Depending on the variety, the grafted plants grow 4 to 8 feet tall (grafting keeps them compact). They make excellent container plants, perfect for northern gardeners who grow their hibiscus indoors in winter and outdoors in summer. For gardeners in USDA Hardiness zones 9 and 10, where these small plants are hardy, they fit nicely into perennial borders. These hibiscus will also tolerate a little more shade than their full-sized predecessors.
Many of the varieties have flowers with very dramatic size and coloration. Some of the most colorful include 'Double Date', with ruffled pink double blooms that resemble camellias; 'Harvest Moon', with bright yellow petals and a clear white throat; 'Lora', with ruffled, red-throated lavender-blue flowers; and 'Donna Lynn', with yellow-lavender-red flowers.
Flowers of some varieties grow to a foot in diameter, although temperature and fertilizer can influence their size and color. Ideal growing temperatures are 60&Deg to 90° F, but in warm weather flower size increases, and yellow or white splotching and other highlights become more visible. In cooler weather, red and orange tones predominate, and markings can disappear.
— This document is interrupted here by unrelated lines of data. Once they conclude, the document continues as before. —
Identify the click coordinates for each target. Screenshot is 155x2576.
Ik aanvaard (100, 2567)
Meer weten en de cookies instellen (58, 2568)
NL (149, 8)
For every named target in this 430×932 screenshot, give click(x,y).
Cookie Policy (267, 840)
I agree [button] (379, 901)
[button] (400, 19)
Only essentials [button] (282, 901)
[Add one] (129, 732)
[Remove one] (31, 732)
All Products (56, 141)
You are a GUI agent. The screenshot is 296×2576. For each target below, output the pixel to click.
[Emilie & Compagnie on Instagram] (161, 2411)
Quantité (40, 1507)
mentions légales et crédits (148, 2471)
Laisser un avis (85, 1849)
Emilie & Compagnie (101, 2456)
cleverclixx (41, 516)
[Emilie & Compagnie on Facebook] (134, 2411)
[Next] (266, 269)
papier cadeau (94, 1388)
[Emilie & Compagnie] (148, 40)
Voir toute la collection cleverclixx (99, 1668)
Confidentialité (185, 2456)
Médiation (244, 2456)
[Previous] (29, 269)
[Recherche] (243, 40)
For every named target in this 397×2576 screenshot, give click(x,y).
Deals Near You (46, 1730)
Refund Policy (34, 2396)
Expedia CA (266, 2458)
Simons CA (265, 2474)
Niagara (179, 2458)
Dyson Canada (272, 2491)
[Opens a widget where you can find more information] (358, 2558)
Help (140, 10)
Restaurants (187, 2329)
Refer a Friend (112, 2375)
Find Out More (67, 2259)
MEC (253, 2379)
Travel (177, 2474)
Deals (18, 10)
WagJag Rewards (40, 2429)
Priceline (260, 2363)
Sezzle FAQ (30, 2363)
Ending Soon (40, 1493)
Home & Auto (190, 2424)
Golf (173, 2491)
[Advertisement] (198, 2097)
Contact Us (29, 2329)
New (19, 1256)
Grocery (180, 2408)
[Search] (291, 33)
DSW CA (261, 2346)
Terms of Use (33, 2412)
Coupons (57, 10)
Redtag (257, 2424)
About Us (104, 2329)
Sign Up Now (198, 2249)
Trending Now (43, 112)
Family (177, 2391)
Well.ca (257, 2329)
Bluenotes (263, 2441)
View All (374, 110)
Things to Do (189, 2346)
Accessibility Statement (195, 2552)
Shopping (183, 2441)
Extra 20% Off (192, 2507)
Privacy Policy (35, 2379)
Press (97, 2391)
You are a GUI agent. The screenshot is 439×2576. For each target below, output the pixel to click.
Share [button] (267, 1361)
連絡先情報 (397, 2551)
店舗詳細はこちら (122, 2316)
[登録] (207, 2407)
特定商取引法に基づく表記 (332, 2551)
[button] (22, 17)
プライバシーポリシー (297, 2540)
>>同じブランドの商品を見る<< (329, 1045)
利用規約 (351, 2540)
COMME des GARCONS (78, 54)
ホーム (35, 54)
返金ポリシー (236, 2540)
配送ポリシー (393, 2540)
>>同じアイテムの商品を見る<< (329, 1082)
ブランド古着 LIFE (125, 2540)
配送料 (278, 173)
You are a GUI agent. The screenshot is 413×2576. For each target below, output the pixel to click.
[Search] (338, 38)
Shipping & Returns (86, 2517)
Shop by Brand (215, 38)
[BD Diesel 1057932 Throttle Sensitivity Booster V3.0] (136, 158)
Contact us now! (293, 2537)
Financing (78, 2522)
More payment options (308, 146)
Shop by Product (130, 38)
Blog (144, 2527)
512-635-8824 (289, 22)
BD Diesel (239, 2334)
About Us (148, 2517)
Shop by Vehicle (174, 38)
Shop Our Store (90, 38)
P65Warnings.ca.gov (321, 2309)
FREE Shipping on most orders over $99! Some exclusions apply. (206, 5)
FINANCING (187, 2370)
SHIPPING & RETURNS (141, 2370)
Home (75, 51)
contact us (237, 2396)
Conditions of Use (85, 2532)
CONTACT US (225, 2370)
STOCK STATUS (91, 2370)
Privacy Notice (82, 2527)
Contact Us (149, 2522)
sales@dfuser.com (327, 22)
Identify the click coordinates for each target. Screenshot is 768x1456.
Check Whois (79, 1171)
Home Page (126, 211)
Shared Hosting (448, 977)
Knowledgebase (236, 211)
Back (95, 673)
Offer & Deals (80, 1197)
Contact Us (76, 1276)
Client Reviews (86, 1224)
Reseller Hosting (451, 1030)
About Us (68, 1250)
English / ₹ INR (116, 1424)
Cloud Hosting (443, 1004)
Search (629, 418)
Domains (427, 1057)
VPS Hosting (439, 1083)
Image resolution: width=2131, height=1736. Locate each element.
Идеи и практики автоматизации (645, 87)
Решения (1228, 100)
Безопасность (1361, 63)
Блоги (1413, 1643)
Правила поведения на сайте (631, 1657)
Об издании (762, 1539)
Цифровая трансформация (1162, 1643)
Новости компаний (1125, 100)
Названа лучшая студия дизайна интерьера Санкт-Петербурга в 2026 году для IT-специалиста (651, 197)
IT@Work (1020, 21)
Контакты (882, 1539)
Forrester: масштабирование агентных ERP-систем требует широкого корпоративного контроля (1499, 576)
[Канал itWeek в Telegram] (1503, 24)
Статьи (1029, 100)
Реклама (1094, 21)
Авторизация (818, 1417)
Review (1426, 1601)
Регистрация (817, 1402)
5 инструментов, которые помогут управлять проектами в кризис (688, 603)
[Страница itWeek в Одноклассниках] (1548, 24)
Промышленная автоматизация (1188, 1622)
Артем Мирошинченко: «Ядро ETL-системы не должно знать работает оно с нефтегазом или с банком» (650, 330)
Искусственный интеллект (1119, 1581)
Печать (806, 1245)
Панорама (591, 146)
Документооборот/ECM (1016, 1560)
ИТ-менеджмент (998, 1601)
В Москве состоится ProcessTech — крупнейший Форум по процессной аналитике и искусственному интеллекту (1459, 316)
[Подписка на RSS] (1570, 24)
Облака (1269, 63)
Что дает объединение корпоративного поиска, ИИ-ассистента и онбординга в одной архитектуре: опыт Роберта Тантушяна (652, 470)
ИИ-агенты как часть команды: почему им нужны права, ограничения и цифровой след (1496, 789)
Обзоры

With temperatures above 95° F, flower size shrinks, buds drop, and leaves may turn yellow and fall off.
Like all hibiscus, these new varieties need plenty of water and fertilizer during warm weather. To produce larger, more attractive flowers, Black recommends using a water-soluble fertilizer that's low in phosphorus and high in potassium (10-5-15). During cold conditions, cut back on watering and fertilizing, giving only enough to keep the plants healthy. Use a well-drained potting soil for container plants, and when transplanting, handle the delicate rootball carefully. Control whiteflies and aphids with insecticidal soap or neem oil.